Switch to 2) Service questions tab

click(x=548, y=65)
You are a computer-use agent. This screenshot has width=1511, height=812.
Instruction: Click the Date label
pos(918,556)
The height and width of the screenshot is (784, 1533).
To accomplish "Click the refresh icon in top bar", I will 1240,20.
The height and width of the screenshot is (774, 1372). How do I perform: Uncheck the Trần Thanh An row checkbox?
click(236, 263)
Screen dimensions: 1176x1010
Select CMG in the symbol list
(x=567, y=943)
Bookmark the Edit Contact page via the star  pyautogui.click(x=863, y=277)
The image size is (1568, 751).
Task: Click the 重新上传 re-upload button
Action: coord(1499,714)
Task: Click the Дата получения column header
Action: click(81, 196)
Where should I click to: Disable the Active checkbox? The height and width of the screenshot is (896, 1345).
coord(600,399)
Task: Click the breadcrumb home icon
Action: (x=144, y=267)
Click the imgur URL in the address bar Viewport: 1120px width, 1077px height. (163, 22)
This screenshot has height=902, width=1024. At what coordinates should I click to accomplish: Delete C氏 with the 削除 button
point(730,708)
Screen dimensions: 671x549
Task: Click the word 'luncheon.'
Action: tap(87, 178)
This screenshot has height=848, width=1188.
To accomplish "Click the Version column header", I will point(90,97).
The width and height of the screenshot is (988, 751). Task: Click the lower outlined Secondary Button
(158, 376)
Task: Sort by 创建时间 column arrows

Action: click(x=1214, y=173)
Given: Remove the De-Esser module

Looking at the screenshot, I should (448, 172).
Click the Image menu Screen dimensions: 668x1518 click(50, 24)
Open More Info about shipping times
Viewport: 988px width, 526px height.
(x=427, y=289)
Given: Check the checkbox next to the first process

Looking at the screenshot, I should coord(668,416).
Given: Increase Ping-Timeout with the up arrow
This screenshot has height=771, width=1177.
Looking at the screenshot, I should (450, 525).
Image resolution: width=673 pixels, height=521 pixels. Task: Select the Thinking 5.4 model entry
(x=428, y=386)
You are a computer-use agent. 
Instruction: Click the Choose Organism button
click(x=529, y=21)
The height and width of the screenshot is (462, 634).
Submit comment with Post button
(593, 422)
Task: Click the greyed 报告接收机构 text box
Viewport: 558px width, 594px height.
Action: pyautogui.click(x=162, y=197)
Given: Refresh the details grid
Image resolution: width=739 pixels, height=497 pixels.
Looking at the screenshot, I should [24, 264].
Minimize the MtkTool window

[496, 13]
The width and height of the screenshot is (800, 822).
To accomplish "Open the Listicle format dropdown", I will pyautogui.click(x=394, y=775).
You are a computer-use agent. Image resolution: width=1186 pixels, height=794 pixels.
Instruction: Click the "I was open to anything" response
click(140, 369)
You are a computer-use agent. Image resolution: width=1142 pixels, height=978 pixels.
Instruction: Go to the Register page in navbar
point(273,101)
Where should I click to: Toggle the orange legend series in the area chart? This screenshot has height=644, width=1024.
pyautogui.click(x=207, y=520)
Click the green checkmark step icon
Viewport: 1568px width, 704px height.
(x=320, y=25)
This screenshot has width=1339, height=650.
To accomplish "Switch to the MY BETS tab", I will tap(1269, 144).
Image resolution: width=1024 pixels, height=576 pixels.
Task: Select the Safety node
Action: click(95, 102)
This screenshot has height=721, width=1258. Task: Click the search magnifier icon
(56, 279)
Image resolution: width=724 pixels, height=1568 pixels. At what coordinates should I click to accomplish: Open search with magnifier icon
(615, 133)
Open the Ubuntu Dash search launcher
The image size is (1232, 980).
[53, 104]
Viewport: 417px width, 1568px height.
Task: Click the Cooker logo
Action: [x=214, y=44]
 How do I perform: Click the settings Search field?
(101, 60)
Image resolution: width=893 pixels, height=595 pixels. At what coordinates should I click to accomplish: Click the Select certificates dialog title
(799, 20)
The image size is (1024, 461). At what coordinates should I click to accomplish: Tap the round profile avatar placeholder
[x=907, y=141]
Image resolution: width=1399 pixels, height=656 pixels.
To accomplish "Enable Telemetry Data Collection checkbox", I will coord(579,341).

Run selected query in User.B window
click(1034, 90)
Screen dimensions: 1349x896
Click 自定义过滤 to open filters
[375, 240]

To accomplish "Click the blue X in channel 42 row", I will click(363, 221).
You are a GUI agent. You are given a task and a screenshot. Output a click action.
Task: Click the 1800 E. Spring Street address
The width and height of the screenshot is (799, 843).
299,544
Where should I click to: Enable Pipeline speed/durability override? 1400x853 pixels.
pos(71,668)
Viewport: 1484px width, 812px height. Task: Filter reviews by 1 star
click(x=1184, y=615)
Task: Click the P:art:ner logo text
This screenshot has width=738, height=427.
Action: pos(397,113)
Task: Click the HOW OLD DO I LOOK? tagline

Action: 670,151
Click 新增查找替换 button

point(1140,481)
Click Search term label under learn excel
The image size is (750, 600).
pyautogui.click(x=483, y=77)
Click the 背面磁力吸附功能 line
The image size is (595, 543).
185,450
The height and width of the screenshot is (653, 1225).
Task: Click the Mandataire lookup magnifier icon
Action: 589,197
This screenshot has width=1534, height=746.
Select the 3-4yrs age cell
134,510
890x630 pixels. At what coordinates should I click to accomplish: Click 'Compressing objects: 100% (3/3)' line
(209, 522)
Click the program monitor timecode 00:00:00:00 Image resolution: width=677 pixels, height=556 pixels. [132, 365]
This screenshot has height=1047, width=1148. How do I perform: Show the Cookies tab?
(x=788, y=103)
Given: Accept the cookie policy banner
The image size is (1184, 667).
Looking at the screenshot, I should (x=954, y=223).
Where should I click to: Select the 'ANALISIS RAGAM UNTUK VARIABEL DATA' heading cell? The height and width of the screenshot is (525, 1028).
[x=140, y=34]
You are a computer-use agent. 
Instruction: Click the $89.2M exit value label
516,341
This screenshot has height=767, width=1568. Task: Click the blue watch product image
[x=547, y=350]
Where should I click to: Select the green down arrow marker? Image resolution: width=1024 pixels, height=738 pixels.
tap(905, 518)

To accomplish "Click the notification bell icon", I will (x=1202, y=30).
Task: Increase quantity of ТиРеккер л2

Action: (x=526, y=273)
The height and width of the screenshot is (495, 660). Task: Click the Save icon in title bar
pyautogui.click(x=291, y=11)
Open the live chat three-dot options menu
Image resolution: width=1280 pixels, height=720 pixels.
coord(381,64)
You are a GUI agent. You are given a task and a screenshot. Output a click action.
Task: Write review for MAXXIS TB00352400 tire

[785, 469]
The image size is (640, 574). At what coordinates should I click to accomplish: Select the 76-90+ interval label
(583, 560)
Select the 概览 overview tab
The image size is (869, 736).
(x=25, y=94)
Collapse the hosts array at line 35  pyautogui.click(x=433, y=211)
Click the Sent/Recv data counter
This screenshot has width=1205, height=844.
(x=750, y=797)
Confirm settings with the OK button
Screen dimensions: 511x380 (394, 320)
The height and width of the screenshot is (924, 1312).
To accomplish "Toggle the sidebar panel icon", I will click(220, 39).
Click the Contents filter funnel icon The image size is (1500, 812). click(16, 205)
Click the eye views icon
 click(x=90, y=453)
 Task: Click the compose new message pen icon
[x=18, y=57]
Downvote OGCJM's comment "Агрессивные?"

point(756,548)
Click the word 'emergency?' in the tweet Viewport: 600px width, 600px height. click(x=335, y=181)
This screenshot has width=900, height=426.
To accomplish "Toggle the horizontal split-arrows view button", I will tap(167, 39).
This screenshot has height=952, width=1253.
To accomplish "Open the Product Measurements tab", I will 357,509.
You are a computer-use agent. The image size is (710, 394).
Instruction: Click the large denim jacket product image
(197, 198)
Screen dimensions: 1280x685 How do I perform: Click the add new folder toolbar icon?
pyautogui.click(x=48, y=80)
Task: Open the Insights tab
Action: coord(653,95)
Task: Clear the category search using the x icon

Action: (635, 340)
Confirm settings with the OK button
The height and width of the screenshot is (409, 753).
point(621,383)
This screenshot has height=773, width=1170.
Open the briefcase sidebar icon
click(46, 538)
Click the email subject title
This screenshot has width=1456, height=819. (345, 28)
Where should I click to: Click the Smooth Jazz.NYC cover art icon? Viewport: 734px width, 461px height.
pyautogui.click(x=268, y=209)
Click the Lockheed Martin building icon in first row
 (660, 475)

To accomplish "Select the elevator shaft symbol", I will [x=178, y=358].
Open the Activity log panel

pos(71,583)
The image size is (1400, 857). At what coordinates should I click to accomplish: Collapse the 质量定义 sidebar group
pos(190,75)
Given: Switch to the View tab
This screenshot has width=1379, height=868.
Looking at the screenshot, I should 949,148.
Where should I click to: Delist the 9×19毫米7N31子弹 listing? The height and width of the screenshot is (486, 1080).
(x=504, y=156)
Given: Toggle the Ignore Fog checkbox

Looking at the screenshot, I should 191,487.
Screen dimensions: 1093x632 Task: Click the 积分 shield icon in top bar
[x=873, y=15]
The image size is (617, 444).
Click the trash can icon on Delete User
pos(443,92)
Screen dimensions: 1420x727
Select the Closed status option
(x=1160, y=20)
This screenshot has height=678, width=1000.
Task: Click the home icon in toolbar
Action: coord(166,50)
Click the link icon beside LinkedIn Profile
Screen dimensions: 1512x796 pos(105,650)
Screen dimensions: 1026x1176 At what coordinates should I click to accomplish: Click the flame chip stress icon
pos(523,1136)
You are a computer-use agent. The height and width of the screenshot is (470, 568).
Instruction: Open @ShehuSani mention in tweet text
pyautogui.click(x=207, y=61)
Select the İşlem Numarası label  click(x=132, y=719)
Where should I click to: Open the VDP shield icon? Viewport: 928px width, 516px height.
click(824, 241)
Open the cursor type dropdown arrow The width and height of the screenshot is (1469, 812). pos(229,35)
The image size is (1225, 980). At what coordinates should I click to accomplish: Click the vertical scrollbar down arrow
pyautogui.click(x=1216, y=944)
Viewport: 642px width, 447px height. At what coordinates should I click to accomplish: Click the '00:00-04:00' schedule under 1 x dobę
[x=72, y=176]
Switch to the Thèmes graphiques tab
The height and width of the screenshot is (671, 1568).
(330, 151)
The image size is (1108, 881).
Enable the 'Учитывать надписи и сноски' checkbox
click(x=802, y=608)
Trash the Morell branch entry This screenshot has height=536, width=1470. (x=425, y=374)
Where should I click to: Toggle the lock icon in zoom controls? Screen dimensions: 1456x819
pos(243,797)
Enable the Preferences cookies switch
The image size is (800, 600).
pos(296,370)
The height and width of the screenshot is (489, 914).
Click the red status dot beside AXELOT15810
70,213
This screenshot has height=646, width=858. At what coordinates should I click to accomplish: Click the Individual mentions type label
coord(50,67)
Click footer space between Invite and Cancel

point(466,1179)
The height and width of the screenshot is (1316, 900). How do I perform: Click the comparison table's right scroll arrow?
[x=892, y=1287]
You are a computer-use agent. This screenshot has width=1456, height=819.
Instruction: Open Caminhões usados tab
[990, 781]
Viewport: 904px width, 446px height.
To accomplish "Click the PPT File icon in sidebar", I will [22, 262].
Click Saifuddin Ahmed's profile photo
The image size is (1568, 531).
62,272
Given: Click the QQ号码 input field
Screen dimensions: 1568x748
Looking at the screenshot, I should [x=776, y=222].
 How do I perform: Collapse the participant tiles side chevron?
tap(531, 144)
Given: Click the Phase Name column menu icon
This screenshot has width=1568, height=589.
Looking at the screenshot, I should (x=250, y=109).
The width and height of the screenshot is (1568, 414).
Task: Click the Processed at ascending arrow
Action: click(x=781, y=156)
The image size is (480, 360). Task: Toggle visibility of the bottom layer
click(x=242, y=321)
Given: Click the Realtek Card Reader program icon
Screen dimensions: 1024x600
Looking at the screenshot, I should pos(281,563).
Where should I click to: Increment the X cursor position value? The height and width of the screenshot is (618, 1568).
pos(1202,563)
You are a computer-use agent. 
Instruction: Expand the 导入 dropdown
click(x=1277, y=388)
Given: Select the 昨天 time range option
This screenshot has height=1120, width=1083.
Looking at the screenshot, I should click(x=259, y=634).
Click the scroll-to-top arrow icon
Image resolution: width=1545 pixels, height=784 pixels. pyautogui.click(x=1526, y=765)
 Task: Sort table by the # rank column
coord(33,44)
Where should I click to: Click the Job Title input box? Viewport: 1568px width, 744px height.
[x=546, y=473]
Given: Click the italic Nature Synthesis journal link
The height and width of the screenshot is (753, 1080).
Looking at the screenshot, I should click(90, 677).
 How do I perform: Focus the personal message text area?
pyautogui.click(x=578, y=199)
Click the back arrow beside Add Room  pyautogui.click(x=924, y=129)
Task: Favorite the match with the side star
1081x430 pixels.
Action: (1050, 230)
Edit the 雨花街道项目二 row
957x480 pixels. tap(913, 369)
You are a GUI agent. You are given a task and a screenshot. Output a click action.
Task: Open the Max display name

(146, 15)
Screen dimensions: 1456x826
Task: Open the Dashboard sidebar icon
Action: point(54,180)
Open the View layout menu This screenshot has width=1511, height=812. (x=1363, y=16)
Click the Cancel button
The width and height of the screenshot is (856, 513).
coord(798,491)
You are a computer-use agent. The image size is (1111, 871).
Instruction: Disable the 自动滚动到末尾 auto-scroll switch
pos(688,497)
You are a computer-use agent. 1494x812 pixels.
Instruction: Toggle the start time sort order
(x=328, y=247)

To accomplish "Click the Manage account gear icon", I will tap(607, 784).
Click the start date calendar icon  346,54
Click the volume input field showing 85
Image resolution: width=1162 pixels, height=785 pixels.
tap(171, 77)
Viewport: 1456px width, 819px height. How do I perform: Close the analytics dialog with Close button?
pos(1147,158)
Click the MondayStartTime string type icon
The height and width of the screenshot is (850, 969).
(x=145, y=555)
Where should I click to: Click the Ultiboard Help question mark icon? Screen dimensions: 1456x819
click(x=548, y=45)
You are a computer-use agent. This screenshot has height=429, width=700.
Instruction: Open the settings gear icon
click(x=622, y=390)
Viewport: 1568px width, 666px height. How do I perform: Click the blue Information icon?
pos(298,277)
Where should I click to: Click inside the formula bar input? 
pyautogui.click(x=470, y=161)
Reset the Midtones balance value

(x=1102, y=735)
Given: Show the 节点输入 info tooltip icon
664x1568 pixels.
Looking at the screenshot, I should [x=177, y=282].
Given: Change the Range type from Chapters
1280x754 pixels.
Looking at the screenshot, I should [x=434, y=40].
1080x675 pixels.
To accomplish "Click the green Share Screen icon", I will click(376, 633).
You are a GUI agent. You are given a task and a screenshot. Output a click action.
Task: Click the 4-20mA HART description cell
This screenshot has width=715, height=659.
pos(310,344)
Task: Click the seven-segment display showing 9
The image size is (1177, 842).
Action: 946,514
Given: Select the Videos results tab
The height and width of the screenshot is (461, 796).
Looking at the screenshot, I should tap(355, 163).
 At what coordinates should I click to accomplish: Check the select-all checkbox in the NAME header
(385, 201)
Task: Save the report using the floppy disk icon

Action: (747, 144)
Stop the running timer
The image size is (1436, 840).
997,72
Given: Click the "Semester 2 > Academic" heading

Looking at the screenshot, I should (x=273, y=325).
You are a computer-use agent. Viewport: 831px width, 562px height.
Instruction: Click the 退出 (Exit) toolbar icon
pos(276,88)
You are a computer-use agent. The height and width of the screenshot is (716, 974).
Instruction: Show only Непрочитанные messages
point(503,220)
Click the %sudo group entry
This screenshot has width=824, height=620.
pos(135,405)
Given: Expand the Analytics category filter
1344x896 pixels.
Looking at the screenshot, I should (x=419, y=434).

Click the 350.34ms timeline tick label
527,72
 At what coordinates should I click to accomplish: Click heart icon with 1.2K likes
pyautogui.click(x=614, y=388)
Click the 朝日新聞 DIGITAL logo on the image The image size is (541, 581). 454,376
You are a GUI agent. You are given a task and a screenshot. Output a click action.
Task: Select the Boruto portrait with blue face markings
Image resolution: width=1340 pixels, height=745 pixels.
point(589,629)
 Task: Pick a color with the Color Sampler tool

########################################

Instructions to follow:
Rename "timer" to "stopwatch" in the part of the data that opens with the line containing "Task: Click the seven-segment" and runs through the end of the data, and give that part again with nothing else changed.

In response:
Task: Click the seven-segment display showing 9
The image size is (1177, 842).
Action: 946,514
Given: Select the Videos results tab
The height and width of the screenshot is (461, 796).
Looking at the screenshot, I should tap(355, 163).
 At what coordinates should I click to accomplish: Check the select-all checkbox in the NAME header
(385, 201)
Task: Save the report using the floppy disk icon

Action: (747, 144)
Stop the running stopwatch
The image size is (1436, 840).
997,72
Given: Click the "Semester 2 > Academic" heading

Looking at the screenshot, I should (x=273, y=325).
You are a computer-use agent. Viewport: 831px width, 562px height.
Instruction: Click the 退出 (Exit) toolbar icon
pos(276,88)
You are a computer-use agent. The height and width of the screenshot is (716, 974).
Instruction: Show only Непрочитанные messages
point(503,220)
Click the %sudo group entry
This screenshot has width=824, height=620.
pos(135,405)
Given: Expand the Analytics category filter
1344x896 pixels.
Looking at the screenshot, I should (x=419, y=434).

Click the 350.34ms timeline tick label
527,72
 At what coordinates should I click to accomplish: Click heart icon with 1.2K likes
pyautogui.click(x=614, y=388)
Click the 朝日新聞 DIGITAL logo on the image The image size is (541, 581). 454,376
You are a GUI agent. You are given a task and a screenshot. Output a click action.
Task: Select the Boruto portrait with blue face markings
Image resolution: width=1340 pixels, height=745 pixels.
point(589,629)
 Task: Pick a color with the Color Sampler tool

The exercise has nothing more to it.